YAML Glossary

The YAML data language has a vocabulary of its own. This glossary identifies the YAML terms and gives their meanings.

Term Definition
Alias An alias is a reference or pointer to a node in the YAML graph that was annotated with an anchor. The alias *foo references the node with the anchor &foo.
Anchor An anchor is a name that is attached to a node with the syntax &name. It allows the node to be referenced elsewhere in the document using the alias syntax.
Block The term “block” is used to describe the YAML syntax form that uses indentation scoping. A YAML node can either be expressed in block form or flow form.
Collection A node whose kind is either a mapping or a sequence.
A YAML syntax line that gives extra information to a parser. There only only 2 defined directives in YAML 1.2.
  • %YAML 1.2 – Used to indicate the YAML spec version that the stream conforms to.
  • %TAG !eg! tag:example.com,1999: – Used to expand short tags to a fully qualified form.
  • Document A document is a top level node. A YAML file (stream) usually contains a single document; it may contain 0-n documents.
    DOM (1.3) A YAML DOM is the theoretical or actual data structure that a YAML loader loads to and a YAML dumper dumps from. In some implementations it may be the final stage in the stack, and in others it is the stage below a native data structure.
    Dump/Dumper A dumper is the set of stack transformations that convert data from a program memory structure to YAML text.
    Explicit key The ? explicit key indicator is used in block mappings to convey that the node that follows it is a mapping key. This is most commonly used for mapping keys that are collections.
    Flow The term flow is used to describe the YAML syntax form that uses {} and [] indicators for collection scoping. It is a proper superset of the JSON syntax. Flow nodes can appear inside of block nodes, but block nodes cannot appear inside of flow nodes.
    Folded scalar The folded syntax form is a block scalar indicated by > syntax and is followed by text lines that are indented past the current level. The text lines are joined together according to rather complex rules. The general rule is that 2 adjacent, non-blank lines are joined by a single space. Analagous to HTML text folding.
    Framework A YAML implementation in a given programming language is called a framework.
    Kind YAML has 3 kinds of nodes: mapping, sequence and scalar.
    Literal scalar The literal block scalar form is used for multiline text. It begins with the | indicator. The text lines are indented past the current indentation level, but otherwise left as is. This is the best way to represent multiline plain text files in YAML.
    Load/Loader A loader is the set of stack transformations that convert data from YAML text to an in memory data structure.
    Mapping A mapping is a collection that consists of a set of 0 or more key/value pairs. In YAML, both the key and the value can be any kind of node.
    Native An in memory data structure that is implemented natively by the programming language in use. YAML frameworks usually load data from text to native, and dump data from native to text.
    Node This is the term to describe any individual collection or scalar in a YAML document, DOM or native structure.
    Plain scalar An unquoted text value in a YAML document. Plain scalars are assigned tags by analysis of their textual value content.
    Quoted scalar There are 4 methods of quoting scalars in YAML: single-quoted, double-quoted, literal and folded. Each method was its own syntax and semantics. The default tag for a quoted scalar is always !!str.
    Scalar A scalar is a node that consists of a single value unit. Strings, numbers and boolean values are examples of scalar nodes.
    In YAML, the term schema refers to the various mechanisms that assign semantic meaning to YAML data. In YAML 1.2, this information is usually hardcoded into the various frameworks. Some frameworks allow YAML to be loaded using a few different named schemas. Additionally some frameworks support user hooks/overrides. Schema information can also be conveyed by the author of a YAML file, using tags.

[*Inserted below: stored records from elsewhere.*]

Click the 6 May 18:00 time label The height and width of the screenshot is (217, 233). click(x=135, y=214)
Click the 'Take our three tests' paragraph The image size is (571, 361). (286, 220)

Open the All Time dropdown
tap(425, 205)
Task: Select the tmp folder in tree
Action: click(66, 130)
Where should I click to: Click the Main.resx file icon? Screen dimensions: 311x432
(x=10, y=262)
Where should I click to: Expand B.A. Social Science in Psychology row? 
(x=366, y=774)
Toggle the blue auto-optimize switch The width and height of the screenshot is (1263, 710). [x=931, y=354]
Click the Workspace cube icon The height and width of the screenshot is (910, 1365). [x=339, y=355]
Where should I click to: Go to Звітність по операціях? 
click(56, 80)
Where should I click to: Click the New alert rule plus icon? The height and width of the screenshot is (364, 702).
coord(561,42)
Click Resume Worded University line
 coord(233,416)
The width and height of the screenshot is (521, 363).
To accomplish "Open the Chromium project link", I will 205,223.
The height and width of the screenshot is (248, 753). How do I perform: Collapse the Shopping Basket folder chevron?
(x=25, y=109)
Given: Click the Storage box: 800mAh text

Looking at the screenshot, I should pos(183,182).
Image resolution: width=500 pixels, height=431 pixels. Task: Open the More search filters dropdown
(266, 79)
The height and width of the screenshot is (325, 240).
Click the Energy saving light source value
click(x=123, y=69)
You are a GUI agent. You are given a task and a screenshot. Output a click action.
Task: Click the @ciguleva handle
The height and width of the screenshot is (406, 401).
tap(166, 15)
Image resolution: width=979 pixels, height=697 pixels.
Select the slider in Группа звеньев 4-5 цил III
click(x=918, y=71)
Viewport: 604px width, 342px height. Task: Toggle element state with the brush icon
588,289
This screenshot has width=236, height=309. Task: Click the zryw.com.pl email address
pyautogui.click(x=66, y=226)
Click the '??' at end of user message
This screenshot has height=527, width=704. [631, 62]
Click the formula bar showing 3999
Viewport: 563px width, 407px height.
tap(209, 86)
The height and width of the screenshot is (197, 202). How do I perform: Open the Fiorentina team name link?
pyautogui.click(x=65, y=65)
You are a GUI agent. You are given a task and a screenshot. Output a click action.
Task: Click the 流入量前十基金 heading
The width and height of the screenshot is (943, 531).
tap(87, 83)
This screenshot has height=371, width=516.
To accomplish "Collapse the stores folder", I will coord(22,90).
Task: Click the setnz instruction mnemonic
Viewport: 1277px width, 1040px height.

    In the next version, YAML will define a schema language that will allow for custom and concise schema definitions to a YAML framework may use to process data.
    Sequence A sequence is a collection that is an ordered list of 0 or more nodes.
    Stack The YAML stack is the set of transformations that take YAML data from one form to another. There are 2 primary stacks. The load stack takes data from text to a native structure, and the dump stack takes data from a native structure to text.
    State The various defined forms that YAML data exists in within the stack. These include: file encoding, character stream, textual lexemes, data tokens, YAML events, YAML DOM, native data.
    Stream A YAML stream is the text of a YAML file. It contains directives, comments and documents.
    Tag Every node in a YAML document is assigned a tag by the load stack. The tag indicates how the data will be transformed into memory. Tags are mostly assigned implicitly, but the !ns!tag syntax can be used to set a node’s tag explicitly.
    Transformation A process in the YAML Stack that converts data from one state to another. The transformations in the load stack consist of read, scan, lex, parse, compose and construct. The dump stack goes in parallel the other way: deconstruct, decompose, emit, format, join and write.
    Top-level In texts describing YAML text, nodes and processing, it is often necessary to qualify a node as being at the top level or not. For instance: “A YAML document consists of a single, top-level node”.